To generate a report on specific computers from multiple computer groups, create a user who has viewing rights only to the computers in question and then either create a scheduled task to regularly generate an All Computers report for that user or sign in as that user and run an All Computers report. Only the computers to which that user has viewing rights are included in the report.

  1. In the Encryption area, you can protect the report with the password of the currently signed in user or with a new password for this report only:

  2. Disable Report Password: Report is not password protected.

  3. Use Current User's Report Password: Use the current user's PDF report password. To change the active user's PDF report password, from within Workload Security, click Workload Security User Properties at the top of the screen, then click the Settings tab. In the Password Protected Reports section, select Reports generated by this user are password protected if necessary, then enter and confirm the new password.
  4. Use Custom Report Password: Create a one-time-only password for this report. The password does not have any complexity requirements.

Set up a scheduled report

Scheduled reports are scheduled tasks that periodically generate and distribute reports to any number of users and contacts (this used to be called Recurring Reports).

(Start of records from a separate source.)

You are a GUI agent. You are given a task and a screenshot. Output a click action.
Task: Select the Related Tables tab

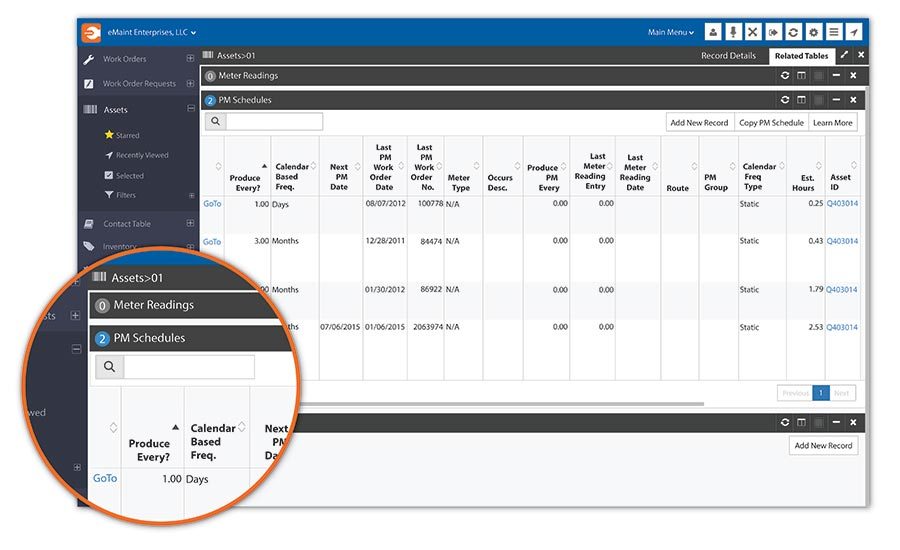[x=801, y=56]
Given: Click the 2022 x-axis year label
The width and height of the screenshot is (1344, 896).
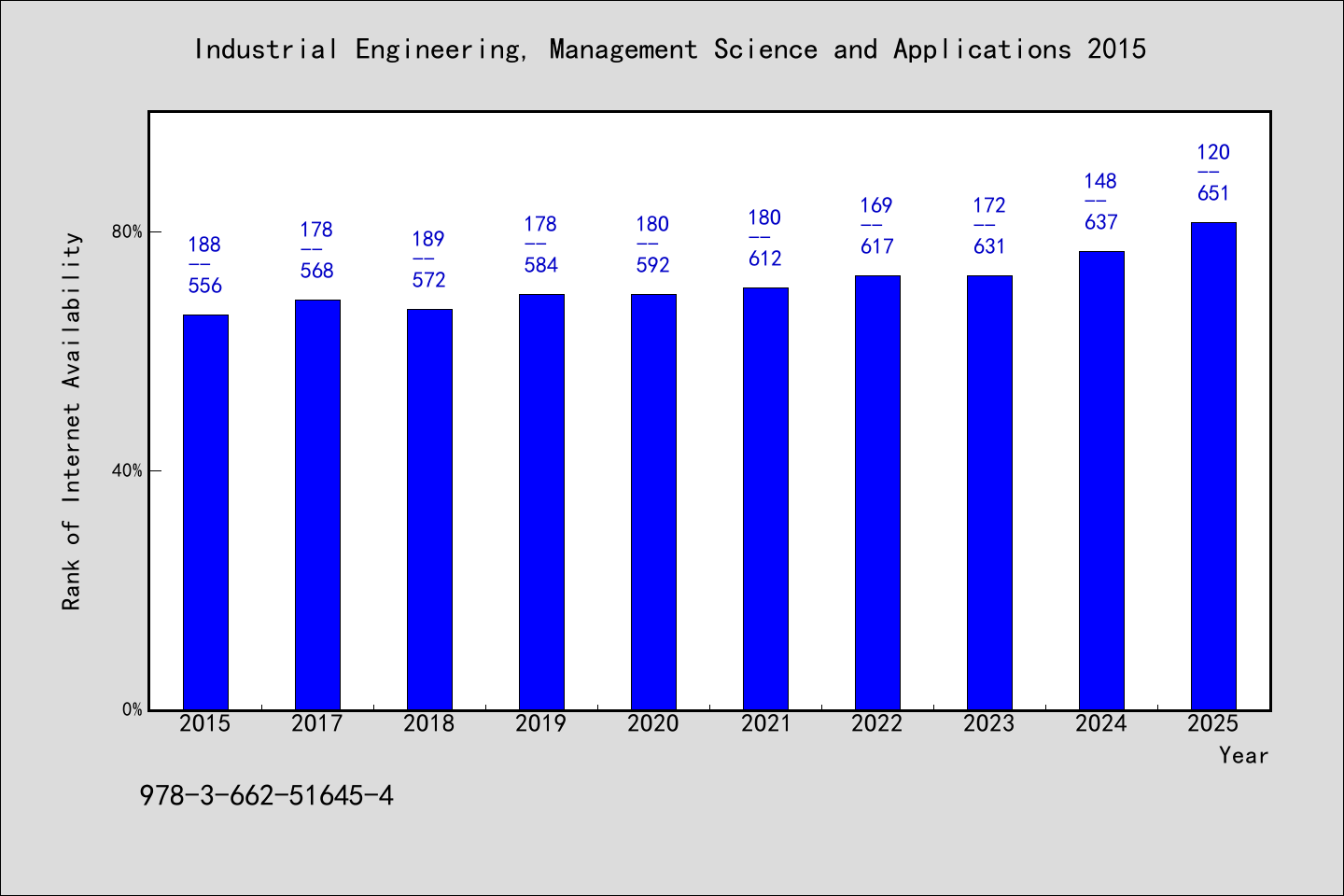Looking at the screenshot, I should pos(877,723).
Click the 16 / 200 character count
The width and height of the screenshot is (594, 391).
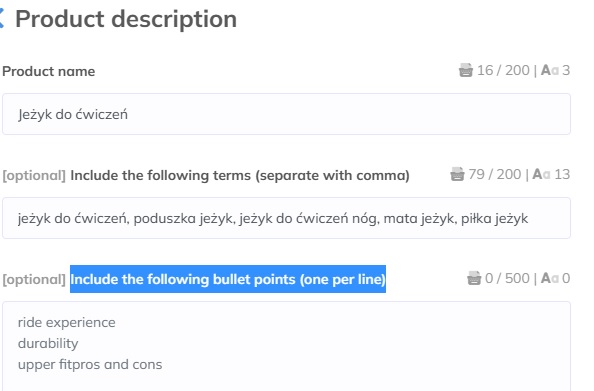point(503,70)
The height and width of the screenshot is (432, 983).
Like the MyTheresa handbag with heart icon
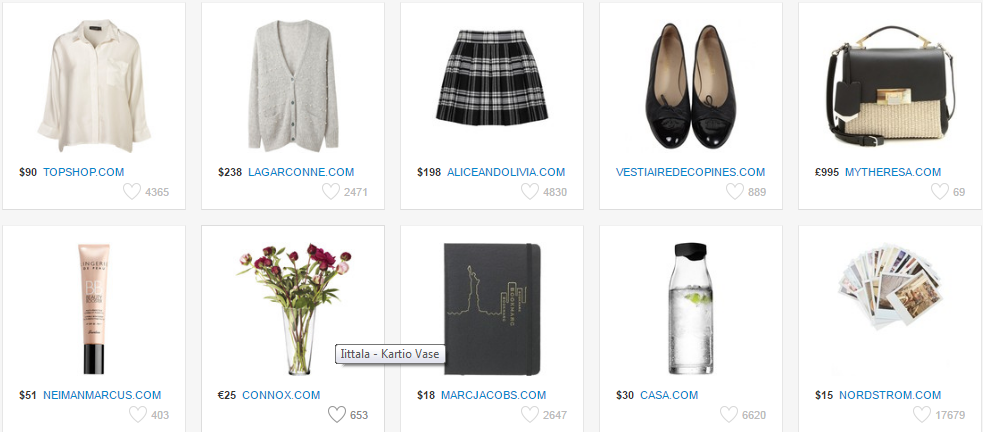pos(940,191)
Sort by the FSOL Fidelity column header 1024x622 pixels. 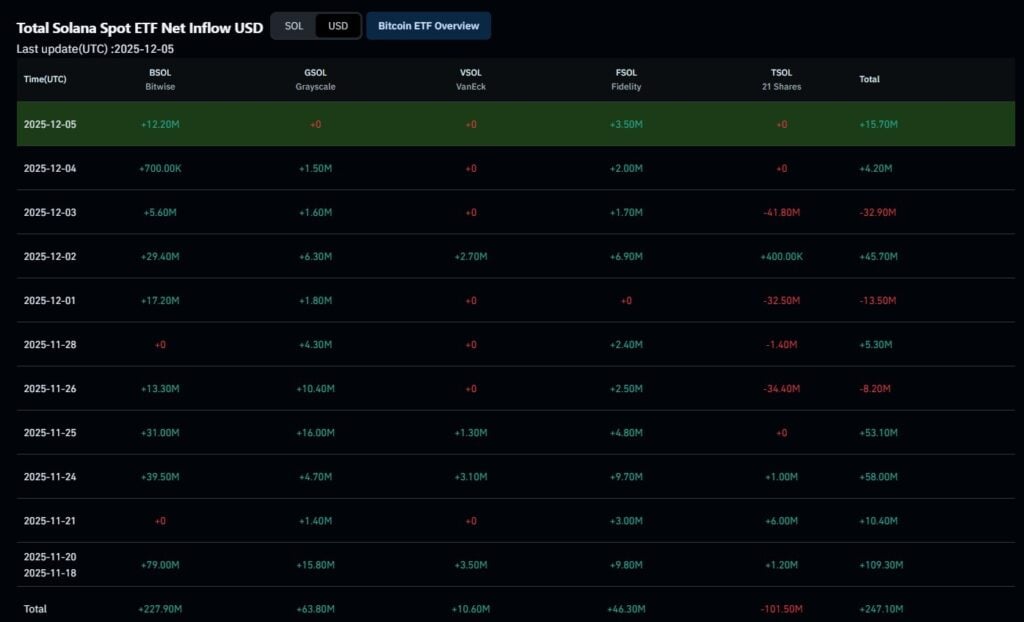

To set up a scheduled report, go to the Events & Reports tab and then in the left pane, click Generate Reports > Scheduled Reports. Click New. The New Scheduled Task wizard opens to step you through the configuration process. Most of the options are identical to those for single reports, with the exception of Time Filter:

Time filter

  • Last [N] Hour(s): When [N] is less than 60, the start and end times are at the top of the specified hour. When [N] is more than 60, hourly data is not available for the beginning of the time range, so the start time in the report will be changed to midnight (00:00) of the start day.
  • Last [N] Day(s): Includes data from midnight [N] days ago to midnight of the current day.
  • Last [N] Week(s): Includes events from the last [N] weeks, starting and ending at midnight (00:00).
  • Last [N] Month(s): Includes events from the last [N] full calendar month, starting and ending at midnight (00:00). For example, if you select "Last 1 Month(s)" on November 15, you receive a report for events that occurred between midnight October 1 to midnight November 1.

Reports use data stored in counters. Counters are data aggregated periodically from events. Counter data is aggregated on an hourly basis for the most recent 60 hours. Data from the current hour is not included in reports. Data older than 60 hours is stored in counters that are aggregated on a daily basis. For this reason, the time period covered by reports for the last 60 hours can be specified at an hourly level of granularity, but beyond 60 hours, the time period can only be specified on a daily level of granularity.

For more information on scheduled tasks, see the Schedule Workload Security to perform tasks.

Troubleshoot: Scheduled report sending failed

In Workload Security, you can schedule your regular reports and send them by email, however the size of the email cannot exceed 20 MB, otherwise the email fails to send. In the Events & Reports page, a corresponding Email Failed event occurs, which displays the error message, mail subject, and mail-to information.

If the report email fails to send due to the message size exceeding the limit, separate the report into subreports by using a shorter time range or filtering the target computers by Group or Policy.